Are they willing to specifically tell you where their jurisdiction ends? Are the POCO interconnect rules written down? That sounds like the biggest source of uncertainty. And you can decompose solving the problem to decoupled portions -- (1) make POCO happy (2) engineer the most costly variable part of this, which will probably be getting power back from the solar panels.

Compared to the project you described of bringing electrical service to your property. Around here, that part of a construction project is under the jurisdiction of the POCO (since it is wiring that needs to be done to their standards and is protected only by their fusing, etc), so it takes a good contractor to avoid making costly mistakes. But a solar contractor are flexible with what they do with the array as long as it matches the equipment & electrical specs approved by POCO.

Does your POCO offer net metering? If not, or the pay back is not really worth it, there is also the possibility of opting out of that, if it reduces regulations wrt your coop. This can be done by installing a zero export system or system that is physically separated from POCO wiring.

Depending on the interconnect and metering rules your POCO may ask for things like specific types and positioning of AC disconnect, production meter, ...

In my area:
POCO only looks at SLD (to look at point of interconnection), DC and AC size of the system, and what solar panels and grid tie inverters are to be connected. How things physically look beyond the inverter, and outside about 8 feet of their gas / electric service (there are restrictions in how equipment and conduit are laid out in this setback), are not their concern. Sometimes they will ask for more detailed drawings if new conduit or equipment encroach in the setback zone.

In fact for solar projects where the main panel does not need to be changed, the electric company only physically comes out to change out the meter for a smart meter.
 
Choosing equipment that supports an export limiter has another advantage. Backfeeding to the POCO requires the POCO to do engineering calculations to see if their infrastructure can handle the extra load from you sending electricity back to them. This can add time / add some cost & risk to the project if transformers need to be upgraded. (This isn't just an issue for residential installations, this is also a blocker for large scale generators). Ideally the POCO would be willing to do the engineering for you before you start a project...

If you choose equipment capable of export limiting then you have a backup plan if the engineering doesn't work out for backfeeding (EG, by limiting it below the level their infra supports without upgrades). I believe the SolArk has that feature, but I am not super familiar with it.

If you install batteries that can charge from grid, some POCOs also want to review that for various reasons (one reason being it shifts the power demands to different time of day), but I don't think that's something that would be helpful to get into right now.

BTW I don't think NEC is the best resource to understand POCO-side requirements. I've heard there's another doc for POCOs, but I don't think it's binding, it's more like recommendations?
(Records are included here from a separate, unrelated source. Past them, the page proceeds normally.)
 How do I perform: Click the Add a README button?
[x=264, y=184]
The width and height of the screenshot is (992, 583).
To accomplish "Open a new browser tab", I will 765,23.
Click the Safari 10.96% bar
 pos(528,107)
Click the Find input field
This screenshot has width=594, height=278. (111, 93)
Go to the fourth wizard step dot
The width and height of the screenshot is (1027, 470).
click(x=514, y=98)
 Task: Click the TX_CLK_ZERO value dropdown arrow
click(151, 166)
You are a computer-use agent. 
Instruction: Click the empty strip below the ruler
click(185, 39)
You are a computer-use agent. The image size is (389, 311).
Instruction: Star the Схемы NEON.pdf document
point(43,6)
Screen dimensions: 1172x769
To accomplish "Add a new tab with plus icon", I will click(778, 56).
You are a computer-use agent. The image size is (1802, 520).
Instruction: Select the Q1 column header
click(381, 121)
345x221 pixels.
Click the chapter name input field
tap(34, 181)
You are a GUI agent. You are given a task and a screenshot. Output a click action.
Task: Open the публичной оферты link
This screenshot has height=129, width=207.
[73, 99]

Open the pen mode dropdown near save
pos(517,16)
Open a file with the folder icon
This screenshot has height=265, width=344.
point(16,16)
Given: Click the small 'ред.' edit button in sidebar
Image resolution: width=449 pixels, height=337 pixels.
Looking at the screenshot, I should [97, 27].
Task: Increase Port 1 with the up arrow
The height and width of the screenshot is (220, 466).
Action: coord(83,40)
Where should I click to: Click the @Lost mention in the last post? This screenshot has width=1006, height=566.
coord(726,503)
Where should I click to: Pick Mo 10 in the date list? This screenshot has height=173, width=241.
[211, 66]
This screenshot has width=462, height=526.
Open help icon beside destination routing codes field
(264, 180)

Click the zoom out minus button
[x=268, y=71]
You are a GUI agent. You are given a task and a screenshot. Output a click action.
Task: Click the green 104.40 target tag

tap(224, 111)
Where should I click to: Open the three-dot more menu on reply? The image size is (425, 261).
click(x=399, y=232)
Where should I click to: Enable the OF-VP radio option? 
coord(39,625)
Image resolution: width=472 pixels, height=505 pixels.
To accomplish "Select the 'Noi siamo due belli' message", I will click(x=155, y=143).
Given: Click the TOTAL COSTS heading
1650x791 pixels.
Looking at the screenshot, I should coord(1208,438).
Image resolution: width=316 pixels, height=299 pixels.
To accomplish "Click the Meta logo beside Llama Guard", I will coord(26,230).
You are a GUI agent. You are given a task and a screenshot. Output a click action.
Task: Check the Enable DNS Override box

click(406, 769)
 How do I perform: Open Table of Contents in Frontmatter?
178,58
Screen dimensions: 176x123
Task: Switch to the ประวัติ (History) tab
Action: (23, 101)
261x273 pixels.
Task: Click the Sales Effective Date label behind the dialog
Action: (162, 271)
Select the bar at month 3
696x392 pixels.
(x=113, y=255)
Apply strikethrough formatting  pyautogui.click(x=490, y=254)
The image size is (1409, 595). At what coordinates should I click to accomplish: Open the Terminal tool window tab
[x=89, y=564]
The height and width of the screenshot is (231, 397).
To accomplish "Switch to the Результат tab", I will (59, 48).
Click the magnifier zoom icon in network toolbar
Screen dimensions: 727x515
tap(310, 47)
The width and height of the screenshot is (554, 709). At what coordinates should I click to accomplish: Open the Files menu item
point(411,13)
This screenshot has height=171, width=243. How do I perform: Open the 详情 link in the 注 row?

Hopefully someone pops in with the name of that doc.
 
How many MPPT inputs? If you had multiple PV orientations, then combining them at the array and using a single larger pair of wires would better utilize the copper. Maybe one pair of 8 awg, or 6 awg?
The SA15K has 3 MPPTs and each will accept two wire pairs. 10 awg is the max size that the PV terminals on the SA15K will accept. I also desire a bit of redundancy. If some hunter screws up and hits some part of the array, I'll still have two strings functional, until I can get out there and rewire to get the damaged one out of the string.
Technically, I think EGC should have ampacity for total array current x 1.56 (which yours might, depending on how over size 10 awg is for the current. Such a heavy ground wire would only matter if all strings were shorted and dumping their current into it, hopefully unlikely.
Quite frankly, I didn't get too rigorous in those calcs. I believe the SA15 can handle up to 26 amps per MPPT. So I pulled up an ampacity chart, saw that 10 awg was required for that current, then checked the voltage drop over 230', saw that it was less than 3% and said done. Am planning on ordering all the wire for the project from Wire and Cable Your Way (hope I didn't break a forum rule there). On a previous project I found I could only get the heavier cable by placing an order and waiting for them to get it in. Ordering on line I got the stuff here in 3 days I think a lot cheaper. I read somewhere that the EGC wire had to be at least the same awg as the largest current carrying conductor between pieces of equipment. I figured that would get determined when I sent the paperwork to the PoCo. If they didn't like 10 awg, the would tell me.
 
Are they willing to specifically tell you where their jurisdiction ends? Are the POCO interconnect rules written down? That sounds like the biggest source of uncertainty. And you can decompose solving the problem to decoupled portions -- (1) make POCO happy (2) engineer the most costly variable part of this, which will probably be getting power back from the solar panels.
Hey no worries on trying to figure out the experience level.

The PoCo has generic requirements written up and then the catch all phrase "must meet code". They require a disconnect means (figured a xfer switch with a locking off position would work) and I figured that would get worked out when they got my application. Also have to pull a state permit - so I've got three inspectors involved: county, state and PoCo. I doubt they will all be dancing to the same tune.

As I mentioned earlier, the boys out here are backwards. I have to install a separate production meter (in addition to the meter already on the service pedestal).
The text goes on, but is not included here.